Task requirements:
A. Copy the Taurean Nixon article word for word.
B. How many lines in the records contain the string "width", with case counting? Reply with the number only.

— Begin Document —

Taurean Ellis Nixon (born February 7, 1991) is a former American football cornerback. He was drafted by the Denver Broncos in the seventh round of 2015 NFL Draft. He played college football at Tulane University.

College career
Nixon attended and played college football at the University of Tulane.

Professional career

Denver Broncos
The Denver Broncos selected Nixon in the seventh round with the 251st overall pick of the 2015 NFL Draft. On May 15, 2015, Nixon signed a four-year contract. On September 6, 2015, Nixon was signed to the practice squad. On January 19, 2016, Nixon was promoted to the active roster.
On February 7, 2016, Nixon was part of the Broncos team that won Super Bowl 50. In the game, the Broncos defeated the Carolina Panthers by a score of 24–10.
Nixon was inactive for the game.

On September 3, 2016, Nixon was waived by the Broncos and was signed to their practice squad the next day. He was promoted to the active roster on November 5, 2016. He was waived by the Broncos on November 21, 2016, and was re-signed to the practice squad. He was promoted back to the active roster on December 28, 2016.

— End Document —
— Begin Input rows —

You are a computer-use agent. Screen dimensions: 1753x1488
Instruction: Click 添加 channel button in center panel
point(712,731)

— End Input rows —
— Begin Input rows —

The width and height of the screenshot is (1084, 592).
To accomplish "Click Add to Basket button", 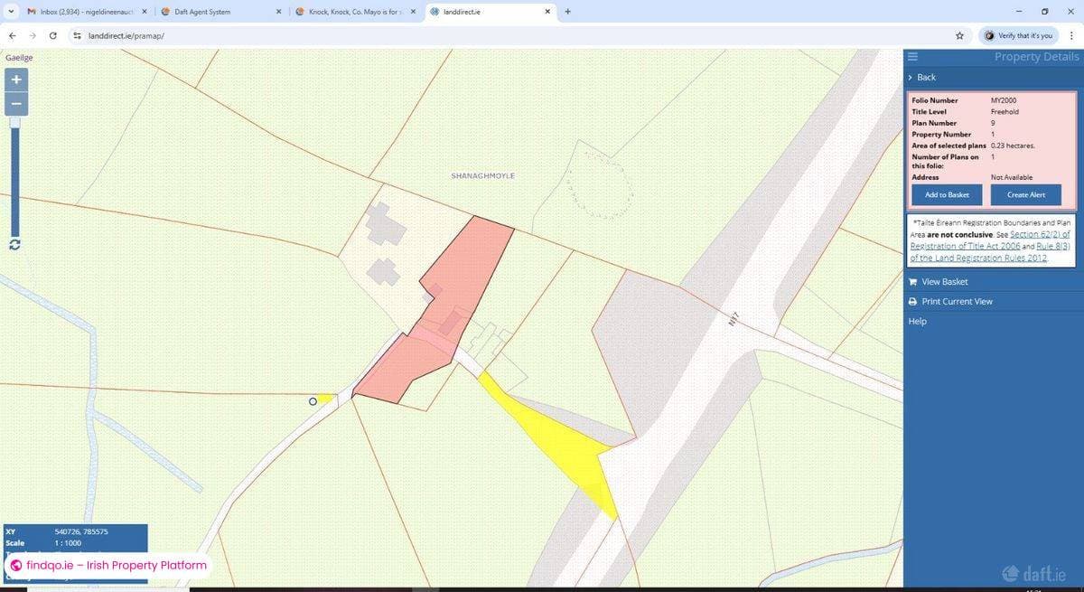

— End Input rows —
— Begin Input rows —

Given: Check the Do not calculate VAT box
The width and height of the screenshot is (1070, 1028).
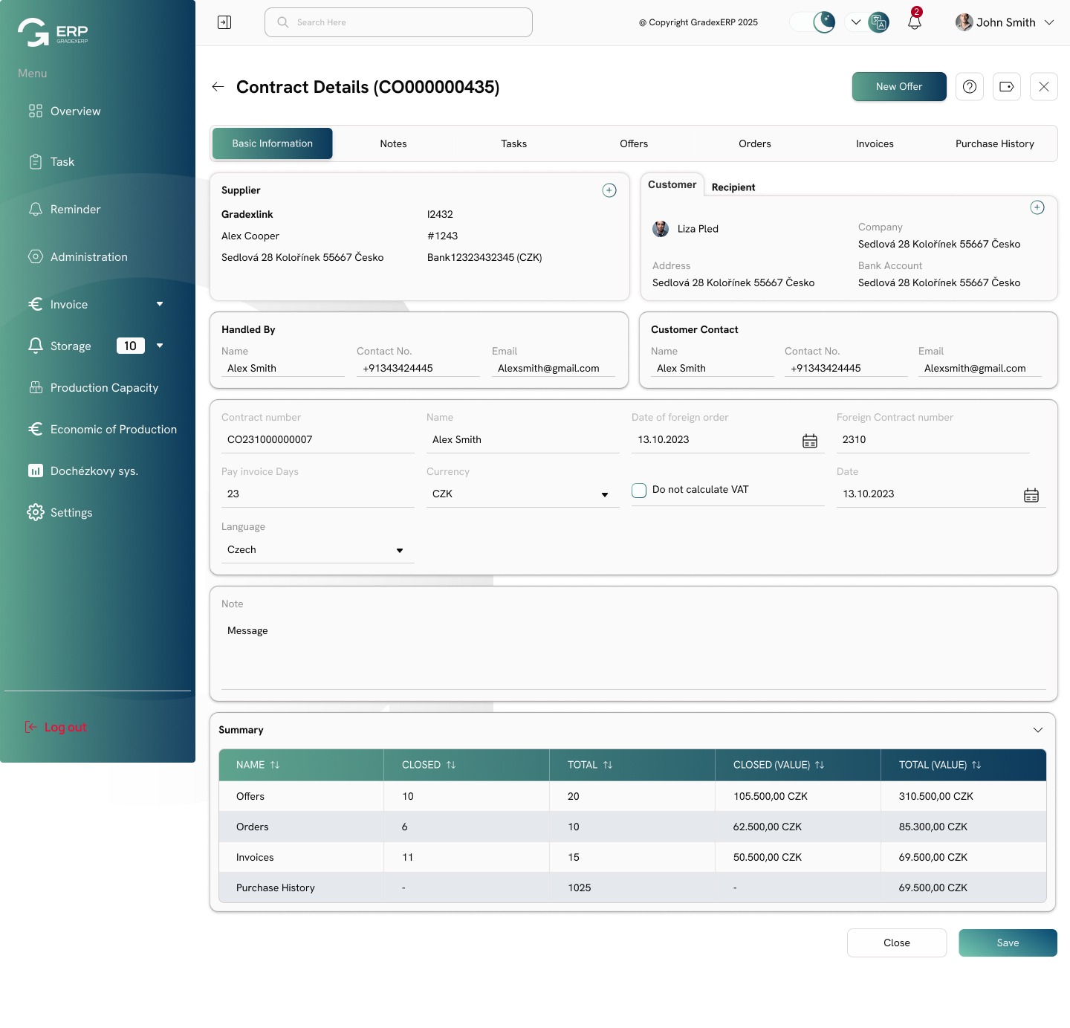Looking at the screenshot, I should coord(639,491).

— End Input rows —

In response:
A.
Taurean Ellis Nixon (born February 7, 1991) is a former American football cornerback. He was drafted by the Denver Broncos in the seventh round of 2015 NFL Draft. He played college football at Tulane University.

College career
Nixon attended and played college football at the University of Tulane.

Professional career

Denver Broncos
The Denver Broncos selected Nixon in the seventh round with the 251st overall pick of the 2015 NFL Draft. On May 15, 2015, Nixon signed a four-year contract. On September 6, 2015, Nixon was signed to the practice squad. On January 19, 2016, Nixon was promoted to the active roster.
On February 7, 2016, Nixon was part of the Broncos team that won Super Bowl 50. In the game, the Broncos defeated the Carolina Panthers by a score of 24–10.
Nixon was inactive for the game.

On September 3, 2016, Nixon was waived by the Broncos and was signed to their practice squad the next day. He was promoted to the active roster on November 5, 2016. He was waived by the Broncos on November 21, 2016, and was re-signed to the practice squad. He was promoted back to the active roster on December 28, 2016.

B. 2